Class KMeans

  • All Implemented Interfaces:
    java.io.Serializable, Clustering<double[]>

    public class KMeans
    extends PartitionClustering<double[]>
    K-Means clustering. The algorithm partitions n observations into k clusters in which each observation belongs to the cluster with the nearest mean. Although finding an exact solution to the k-means problem for arbitrary input is NP-hard, the standard approach to finding an approximate solution (often called Lloyd's algorithm or the k-means algorithm) is used widely and frequently finds reasonable solutions quickly.

    However, the k-means algorithm has at least two major theoretic shortcomings:

    • First, it has been shown that the worst case running time of the algorithm is super-polynomial in the input size.
    • Second, the approximation found can be arbitrarily bad with respect to the objective function compared to the optimal learn.
    In this implementation, we use k-means++ which addresses the second of these obstacles by specifying a procedure to initialize the cluster centers before proceeding with the standard k-means optimization iterations. With the k-means++ initialization, the algorithm is guaranteed to find a solution that is O(log k) competitive to the optimal k-means solution.

    We also use k-d trees to speed up each k-means step as described in the filter algorithm by Kanungo, et al.

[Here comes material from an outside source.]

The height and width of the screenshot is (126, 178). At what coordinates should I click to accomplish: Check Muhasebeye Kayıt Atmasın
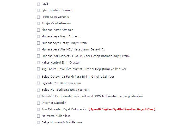click(x=39, y=37)
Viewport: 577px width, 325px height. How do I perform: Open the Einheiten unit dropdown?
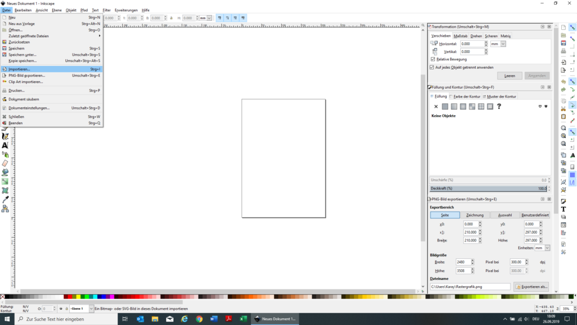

    K-means is a hard clustering method, i.e. each sample is assigned to a specific cluster. In contrast, soft clustering, e.g. the Expectation-Maximization algorithm for Gaussian mixtures, assign samples to different clusters with different probabilities.

    References

    1. Tapas Kanungo, David M. Mount, Nathan S. Netanyahu, Christine D. Piatko, Ruth Silverman, and Angela Y. Wu. An Efficient k-Means Clustering Algorithm: Analysis and Implementation. IEEE TRANS. PAMI, 2002.
    2. D. Arthur and S. Vassilvitskii. "K-means++: the advantages of careful seeding". ACM-SIAM symposium on Discrete algorithms, 1027-1035, 2007.
    3. Anna D. Peterson, Arka P. Ghosh and Ranjan Maitra. A systematic evaluation of different methods for initializing the K-means clustering algorithm. 2010.
    Author:
    Haifeng Li
    See Also:
    CLARANS, BBDTree, Serialized Form
    • Constructor Summary

      Constructors 
      Constructor Description
      KMeans​(double[][] data, int k)
      Constructor.
      KMeans​(double[][] data, int k, int maxIter)
      Constructor.
      KMeans​(double[][] data, int k, int maxIter, int runs)
      Clustering data into k clusters.
    • Constructor Detail

      • KMeans

        public KMeans​(double[][] data,
                      int k)
        Constructor. Clustering data into k clusters up to 100 iterations.
        Parameters:
        data - the input data of which each row is a sample.
        k - the number of clusters.
      • KMeans

        public KMeans​(double[][] data,
                      int k,
                      int maxIter)
        Constructor. Clustering data into k clusters.
        Parameters:
        data - the input data of which each row is a sample.
        k - the number of clusters.
        maxIter - the maximum number of iterations for each running.
      • KMeans

        public KMeans​(double[][] data,
                      int k,
                      int maxIter,
                      int runs)
        Clustering data into k clusters. Run the algorithm for given times and return the best one with smallest distortion.
        Parameters:
        data - the input data of which each row is a sample.
        k - the number of clusters.
        maxIter - the maximum number of iterations for each running.
        runs - the number of runs of K-Means algorithm.
    • Method Detail

      • distortion

        public double distortion()
        Returns the distortion.
      • centroids

        public double[][] centroids()
        Returns the centroids.
      • predict

        public int predict​(double[] x)
        Cluster a new instance.
        Parameters:
        x - a new instance.
        Returns:
        the cluster label, which is the index of nearest centroid.
      • lloyd

        public static KMeans lloyd​(double[][] data,
                                   int k)
        The implementation of Lloyd algorithm as a benchmark. The data may contain missing values (i.e. Double.NaN). The algorithm runs up to 100 iterations.
        Parameters:
        data - the input data of which each row is a sample.
        k - the number of clusters.
      • lloyd

        public static KMeans lloyd​(double[][] data,
                                   int k,
                                   int maxIter)
        The implementation of Lloyd algorithm as a benchmark. The data may contain missing values (i.e. Double.NaN).
        Parameters:
        data - the input data of which each row is a sample.
        k - the number of clusters.
        maxIter - the maximum number of iterations for each running.
      • lloyd

        public static KMeans lloyd​(double[][] data,
                                   int k,
                                   int maxIter,
                                   int runs)
        The implementation of Lloyd algorithm as a benchmark. Run the algorithm multiple times and return the best one in terms of smallest distortion. The data may contain missing values (i.e. Double.NaN).
        Parameters:
        data - the input data of which each row is a sample.
        k - the number of clusters.
        maxIter - the maximum number of iterations for each running.
        runs - the number of runs of K-Means algorithm.
      • toString

        public java.lang.String toString()
        Overrides:
        toString in class java.lang.Object